═════ GIVEN ENTRIES

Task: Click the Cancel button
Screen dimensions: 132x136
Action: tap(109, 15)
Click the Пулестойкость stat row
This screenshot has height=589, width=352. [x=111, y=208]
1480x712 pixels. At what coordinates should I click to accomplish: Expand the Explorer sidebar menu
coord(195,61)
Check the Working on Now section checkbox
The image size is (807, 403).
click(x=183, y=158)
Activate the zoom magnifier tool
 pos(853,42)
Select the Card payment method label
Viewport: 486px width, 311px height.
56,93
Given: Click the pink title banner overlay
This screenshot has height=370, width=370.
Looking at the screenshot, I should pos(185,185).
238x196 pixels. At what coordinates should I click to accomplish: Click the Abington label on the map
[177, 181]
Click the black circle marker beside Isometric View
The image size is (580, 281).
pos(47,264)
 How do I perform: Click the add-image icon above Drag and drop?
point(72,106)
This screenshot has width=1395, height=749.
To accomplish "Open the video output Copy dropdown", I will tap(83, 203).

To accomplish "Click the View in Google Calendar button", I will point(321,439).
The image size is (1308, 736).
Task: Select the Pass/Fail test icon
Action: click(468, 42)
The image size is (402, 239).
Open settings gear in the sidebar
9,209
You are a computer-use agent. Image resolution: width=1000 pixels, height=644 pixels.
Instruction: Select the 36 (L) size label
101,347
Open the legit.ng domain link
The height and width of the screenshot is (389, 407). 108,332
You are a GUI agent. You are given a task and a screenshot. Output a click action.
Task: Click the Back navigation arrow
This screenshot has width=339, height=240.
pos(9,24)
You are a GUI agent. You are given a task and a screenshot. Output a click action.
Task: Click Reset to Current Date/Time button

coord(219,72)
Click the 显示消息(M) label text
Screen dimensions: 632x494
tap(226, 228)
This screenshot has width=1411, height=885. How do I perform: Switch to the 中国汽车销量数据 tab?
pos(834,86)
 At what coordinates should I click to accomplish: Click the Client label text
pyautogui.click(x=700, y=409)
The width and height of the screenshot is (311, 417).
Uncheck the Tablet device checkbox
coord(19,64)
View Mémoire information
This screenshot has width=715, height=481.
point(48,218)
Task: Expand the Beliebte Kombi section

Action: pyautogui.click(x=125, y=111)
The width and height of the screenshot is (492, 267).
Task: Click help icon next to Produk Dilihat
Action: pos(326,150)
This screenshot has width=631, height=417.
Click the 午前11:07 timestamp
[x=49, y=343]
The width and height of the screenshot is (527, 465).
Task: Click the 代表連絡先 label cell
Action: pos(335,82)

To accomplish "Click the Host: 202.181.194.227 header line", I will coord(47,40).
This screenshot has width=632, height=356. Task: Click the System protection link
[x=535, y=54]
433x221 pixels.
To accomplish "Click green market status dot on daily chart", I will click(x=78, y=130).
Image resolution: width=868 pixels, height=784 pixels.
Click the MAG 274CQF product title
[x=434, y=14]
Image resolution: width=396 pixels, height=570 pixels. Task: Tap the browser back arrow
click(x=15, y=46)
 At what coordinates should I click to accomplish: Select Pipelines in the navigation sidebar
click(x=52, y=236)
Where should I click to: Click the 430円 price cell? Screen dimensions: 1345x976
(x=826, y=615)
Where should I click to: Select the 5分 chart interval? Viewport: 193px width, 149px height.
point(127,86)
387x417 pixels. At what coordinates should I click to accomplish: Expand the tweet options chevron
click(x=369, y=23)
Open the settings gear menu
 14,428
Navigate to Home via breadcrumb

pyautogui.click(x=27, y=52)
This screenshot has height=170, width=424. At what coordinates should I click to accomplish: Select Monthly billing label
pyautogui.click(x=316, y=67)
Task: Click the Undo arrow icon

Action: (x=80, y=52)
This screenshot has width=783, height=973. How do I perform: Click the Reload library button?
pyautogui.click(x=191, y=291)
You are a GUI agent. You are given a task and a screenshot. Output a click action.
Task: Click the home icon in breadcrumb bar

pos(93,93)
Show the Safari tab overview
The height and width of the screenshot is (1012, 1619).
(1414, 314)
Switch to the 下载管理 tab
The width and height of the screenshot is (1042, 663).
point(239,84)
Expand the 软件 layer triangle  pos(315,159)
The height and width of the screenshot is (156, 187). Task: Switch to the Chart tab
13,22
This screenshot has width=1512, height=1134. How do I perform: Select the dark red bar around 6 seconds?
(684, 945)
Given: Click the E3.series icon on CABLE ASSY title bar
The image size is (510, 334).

══════════

* _THE TASK_: Scale the records from the line with "Expand the 软件" through the end of the records, copying these lines in full, requests included. In the answers only, multiply every coordinate by 0.65 and round to whole numbers, with halves rounded up.

* _OUTPUT FOR THIS TASK_:
Expand the 软件 layer triangle  pos(205,103)
The height and width of the screenshot is (156, 187). Task: Switch to the Chart tab
8,14
This screenshot has width=1512, height=1134. How do I perform: Select the dark red bar around 6 seconds?
(445, 614)
Given: Click the E3.series icon on CABLE ASSY title bar
The image size is (510, 334).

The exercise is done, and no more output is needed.